**What is expected**
The pictures must be left out, while the rest of the data is copied exactly.

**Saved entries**

"""

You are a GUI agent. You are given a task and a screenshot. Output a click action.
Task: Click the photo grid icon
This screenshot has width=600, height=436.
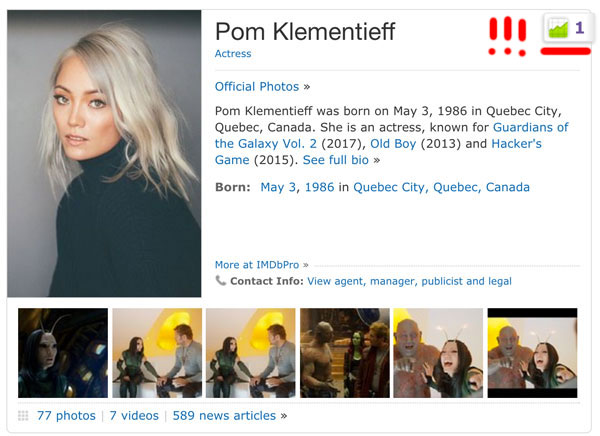coord(23,415)
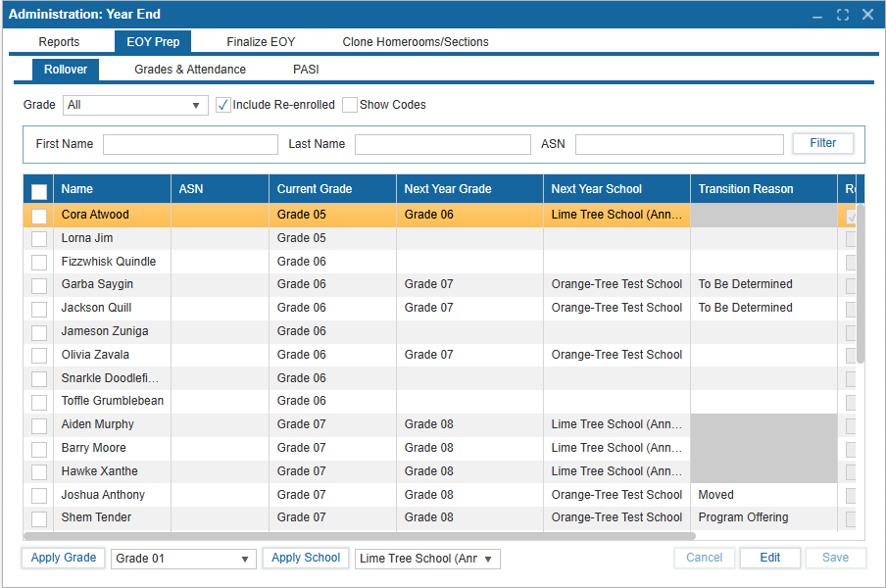
Task: Go to the Clone Homerooms/Sections tab
Action: point(416,42)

"""

**Written answer**
You are a GUI agent. You are given a task and a screenshot. Output a click action.
Task: Click the photo grid icon
This screenshot has width=600, height=436.
coord(23,415)
Task: Go to the Clone Homerooms/Sections tab
Action: point(416,42)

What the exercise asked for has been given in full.